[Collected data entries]
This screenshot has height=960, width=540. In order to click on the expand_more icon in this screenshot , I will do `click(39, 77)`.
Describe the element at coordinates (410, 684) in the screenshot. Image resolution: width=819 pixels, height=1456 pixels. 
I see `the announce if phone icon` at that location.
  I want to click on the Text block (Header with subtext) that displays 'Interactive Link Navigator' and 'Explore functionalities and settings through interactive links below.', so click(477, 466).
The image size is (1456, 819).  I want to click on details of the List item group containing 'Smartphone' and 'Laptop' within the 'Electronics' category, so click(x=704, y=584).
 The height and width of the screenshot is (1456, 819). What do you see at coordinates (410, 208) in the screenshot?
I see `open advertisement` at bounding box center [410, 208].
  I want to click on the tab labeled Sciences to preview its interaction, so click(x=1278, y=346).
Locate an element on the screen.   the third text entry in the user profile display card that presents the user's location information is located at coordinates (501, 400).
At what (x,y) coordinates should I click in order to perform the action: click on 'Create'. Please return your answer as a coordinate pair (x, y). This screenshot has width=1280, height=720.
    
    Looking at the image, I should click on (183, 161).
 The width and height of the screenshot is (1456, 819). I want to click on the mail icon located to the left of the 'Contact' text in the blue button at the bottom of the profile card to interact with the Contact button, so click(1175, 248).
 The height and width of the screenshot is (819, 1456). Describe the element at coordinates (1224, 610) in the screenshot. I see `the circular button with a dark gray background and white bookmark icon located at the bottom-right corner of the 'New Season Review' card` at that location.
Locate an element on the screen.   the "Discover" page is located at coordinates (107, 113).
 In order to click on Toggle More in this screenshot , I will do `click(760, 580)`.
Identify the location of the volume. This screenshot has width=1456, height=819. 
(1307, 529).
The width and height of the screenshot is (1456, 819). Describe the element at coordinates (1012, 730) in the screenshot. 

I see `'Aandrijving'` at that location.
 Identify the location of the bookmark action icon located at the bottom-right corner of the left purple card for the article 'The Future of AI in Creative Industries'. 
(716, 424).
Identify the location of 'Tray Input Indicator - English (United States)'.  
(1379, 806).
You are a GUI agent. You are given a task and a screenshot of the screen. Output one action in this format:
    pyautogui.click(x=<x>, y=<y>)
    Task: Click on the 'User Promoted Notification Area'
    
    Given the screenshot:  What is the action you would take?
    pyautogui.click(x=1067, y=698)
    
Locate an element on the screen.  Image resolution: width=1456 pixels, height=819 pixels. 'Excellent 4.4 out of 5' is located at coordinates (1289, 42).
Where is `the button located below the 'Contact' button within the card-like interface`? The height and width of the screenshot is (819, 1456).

What to do >> Copy the entire listing above verbatim, keeping every line in its original order.

Task output >>
This screenshot has height=960, width=540. In order to click on the expand_more icon in this screenshot , I will do `click(39, 77)`.
Describe the element at coordinates (410, 684) in the screenshot. Image resolution: width=819 pixels, height=1456 pixels. 
I see `the announce if phone icon` at that location.
  I want to click on the Text block (Header with subtext) that displays 'Interactive Link Navigator' and 'Explore functionalities and settings through interactive links below.', so click(477, 466).
The image size is (1456, 819).  I want to click on details of the List item group containing 'Smartphone' and 'Laptop' within the 'Electronics' category, so click(x=704, y=584).
 The height and width of the screenshot is (1456, 819). What do you see at coordinates (410, 208) in the screenshot?
I see `open advertisement` at bounding box center [410, 208].
  I want to click on the tab labeled Sciences to preview its interaction, so click(x=1278, y=346).
Locate an element on the screen.   the third text entry in the user profile display card that presents the user's location information is located at coordinates (501, 400).
At what (x,y) coordinates should I click in order to perform the action: click on 'Create'. Please return your answer as a coordinate pair (x, y). This screenshot has width=1280, height=720.
    
    Looking at the image, I should click on (183, 161).
 The width and height of the screenshot is (1456, 819). I want to click on the mail icon located to the left of the 'Contact' text in the blue button at the bottom of the profile card to interact with the Contact button, so click(1175, 248).
 The height and width of the screenshot is (819, 1456). Describe the element at coordinates (1224, 610) in the screenshot. I see `the circular button with a dark gray background and white bookmark icon located at the bottom-right corner of the 'New Season Review' card` at that location.
Locate an element on the screen.   the "Discover" page is located at coordinates (107, 113).
 In order to click on Toggle More in this screenshot , I will do `click(760, 580)`.
Identify the location of the volume. This screenshot has width=1456, height=819. 
(1307, 529).
The width and height of the screenshot is (1456, 819). Describe the element at coordinates (1012, 730) in the screenshot. 

I see `'Aandrijving'` at that location.
 Identify the location of the bookmark action icon located at the bottom-right corner of the left purple card for the article 'The Future of AI in Creative Industries'. 
(716, 424).
Identify the location of 'Tray Input Indicator - English (United States)'.  
(1379, 806).
You are a GUI agent. You are given a task and a screenshot of the screen. Output one action in this format:
    pyautogui.click(x=<x>, y=<y>)
    Task: Click on the 'User Promoted Notification Area'
    
    Given the screenshot:  What is the action you would take?
    pyautogui.click(x=1067, y=698)
    
Locate an element on the screen.  Image resolution: width=1456 pixels, height=819 pixels. 'Excellent 4.4 out of 5' is located at coordinates (1289, 42).
Where is `the button located below the 'Contact' button within the card-like interface`? The height and width of the screenshot is (819, 1456).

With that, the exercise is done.